:: Directions ::
Please keep to the lines below from the one with "Given: Click the Stop square icon next to Run" through the one with "Given: Open the Grok slashed-circle icon", and restate them word for word, ends included.

:: Provided data ::
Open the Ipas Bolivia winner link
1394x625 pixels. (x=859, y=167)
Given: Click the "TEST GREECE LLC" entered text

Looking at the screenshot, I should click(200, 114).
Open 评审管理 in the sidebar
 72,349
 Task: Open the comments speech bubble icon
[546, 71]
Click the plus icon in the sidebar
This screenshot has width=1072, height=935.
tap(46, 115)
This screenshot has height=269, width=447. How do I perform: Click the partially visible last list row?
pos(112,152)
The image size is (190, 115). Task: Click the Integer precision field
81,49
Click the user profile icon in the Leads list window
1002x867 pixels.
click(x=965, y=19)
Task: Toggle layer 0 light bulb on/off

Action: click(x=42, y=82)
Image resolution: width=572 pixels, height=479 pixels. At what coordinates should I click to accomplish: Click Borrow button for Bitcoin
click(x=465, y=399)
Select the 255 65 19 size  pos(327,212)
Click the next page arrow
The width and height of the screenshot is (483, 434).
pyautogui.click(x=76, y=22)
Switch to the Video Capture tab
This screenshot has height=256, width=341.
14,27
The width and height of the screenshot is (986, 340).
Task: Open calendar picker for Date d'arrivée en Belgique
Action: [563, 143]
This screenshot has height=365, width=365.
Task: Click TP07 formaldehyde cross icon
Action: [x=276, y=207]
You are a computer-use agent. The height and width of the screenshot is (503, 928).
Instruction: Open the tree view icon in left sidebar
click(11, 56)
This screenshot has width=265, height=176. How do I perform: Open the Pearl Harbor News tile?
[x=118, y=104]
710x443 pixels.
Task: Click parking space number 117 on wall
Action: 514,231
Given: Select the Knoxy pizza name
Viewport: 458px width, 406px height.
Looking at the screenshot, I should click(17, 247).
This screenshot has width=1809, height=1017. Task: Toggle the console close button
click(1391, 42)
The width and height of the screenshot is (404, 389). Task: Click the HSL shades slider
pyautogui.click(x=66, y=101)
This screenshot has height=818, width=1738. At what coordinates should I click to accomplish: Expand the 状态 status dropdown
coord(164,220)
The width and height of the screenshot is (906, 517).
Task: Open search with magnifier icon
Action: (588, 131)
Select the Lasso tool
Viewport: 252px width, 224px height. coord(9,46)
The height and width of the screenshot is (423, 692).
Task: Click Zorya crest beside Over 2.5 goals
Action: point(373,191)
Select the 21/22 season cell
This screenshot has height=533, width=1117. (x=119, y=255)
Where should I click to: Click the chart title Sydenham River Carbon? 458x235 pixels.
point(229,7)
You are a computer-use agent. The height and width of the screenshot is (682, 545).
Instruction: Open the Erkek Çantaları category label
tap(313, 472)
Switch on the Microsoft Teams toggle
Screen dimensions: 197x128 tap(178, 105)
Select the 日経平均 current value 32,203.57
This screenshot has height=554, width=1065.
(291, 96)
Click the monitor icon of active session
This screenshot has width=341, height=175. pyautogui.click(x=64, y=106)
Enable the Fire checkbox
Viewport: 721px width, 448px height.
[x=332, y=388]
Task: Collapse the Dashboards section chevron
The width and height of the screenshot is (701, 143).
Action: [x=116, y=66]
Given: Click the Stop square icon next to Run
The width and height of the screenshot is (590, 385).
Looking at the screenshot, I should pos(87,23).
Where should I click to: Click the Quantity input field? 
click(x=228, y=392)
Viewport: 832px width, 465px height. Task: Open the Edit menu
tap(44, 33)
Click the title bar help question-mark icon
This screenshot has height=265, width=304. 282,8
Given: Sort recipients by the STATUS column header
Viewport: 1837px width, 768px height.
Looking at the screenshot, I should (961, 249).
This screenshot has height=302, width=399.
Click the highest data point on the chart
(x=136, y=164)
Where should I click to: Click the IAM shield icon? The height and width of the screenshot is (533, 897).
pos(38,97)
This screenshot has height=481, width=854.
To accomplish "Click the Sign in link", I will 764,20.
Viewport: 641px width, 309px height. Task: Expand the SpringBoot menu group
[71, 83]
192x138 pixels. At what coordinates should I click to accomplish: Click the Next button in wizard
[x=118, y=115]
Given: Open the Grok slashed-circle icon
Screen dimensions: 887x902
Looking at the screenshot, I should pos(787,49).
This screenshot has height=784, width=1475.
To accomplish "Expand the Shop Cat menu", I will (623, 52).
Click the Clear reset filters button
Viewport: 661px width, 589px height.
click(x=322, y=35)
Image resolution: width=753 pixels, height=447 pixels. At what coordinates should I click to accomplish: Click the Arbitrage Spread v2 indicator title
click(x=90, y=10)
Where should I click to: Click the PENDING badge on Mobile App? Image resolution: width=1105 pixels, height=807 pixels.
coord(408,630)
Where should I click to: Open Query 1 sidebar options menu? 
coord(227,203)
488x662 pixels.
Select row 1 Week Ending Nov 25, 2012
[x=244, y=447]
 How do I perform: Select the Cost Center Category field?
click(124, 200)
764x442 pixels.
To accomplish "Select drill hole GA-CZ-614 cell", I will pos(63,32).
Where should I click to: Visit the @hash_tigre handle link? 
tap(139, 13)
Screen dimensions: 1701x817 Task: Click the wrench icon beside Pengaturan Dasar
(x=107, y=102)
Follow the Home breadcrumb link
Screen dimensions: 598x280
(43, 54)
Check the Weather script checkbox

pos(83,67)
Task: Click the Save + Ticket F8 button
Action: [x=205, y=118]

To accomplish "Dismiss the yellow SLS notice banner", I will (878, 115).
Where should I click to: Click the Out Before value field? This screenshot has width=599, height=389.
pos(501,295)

:: Completed exercise ::
Given: Click the Stop square icon next to Run
The width and height of the screenshot is (590, 385).
Looking at the screenshot, I should pos(87,23).
Where should I click to: Click the Quantity input field? 
click(x=228, y=392)
Viewport: 832px width, 465px height. Task: Open the Edit menu
tap(44, 33)
Click the title bar help question-mark icon
This screenshot has height=265, width=304. 282,8
Given: Sort recipients by the STATUS column header
Viewport: 1837px width, 768px height.
Looking at the screenshot, I should (961, 249).
This screenshot has height=302, width=399.
Click the highest data point on the chart
(x=136, y=164)
Where should I click to: Click the IAM shield icon? The height and width of the screenshot is (533, 897).
pos(38,97)
This screenshot has height=481, width=854.
To accomplish "Click the Sign in link", I will 764,20.
Viewport: 641px width, 309px height. Task: Expand the SpringBoot menu group
[71, 83]
192x138 pixels. At what coordinates should I click to accomplish: Click the Next button in wizard
[x=118, y=115]
Given: Open the Grok slashed-circle icon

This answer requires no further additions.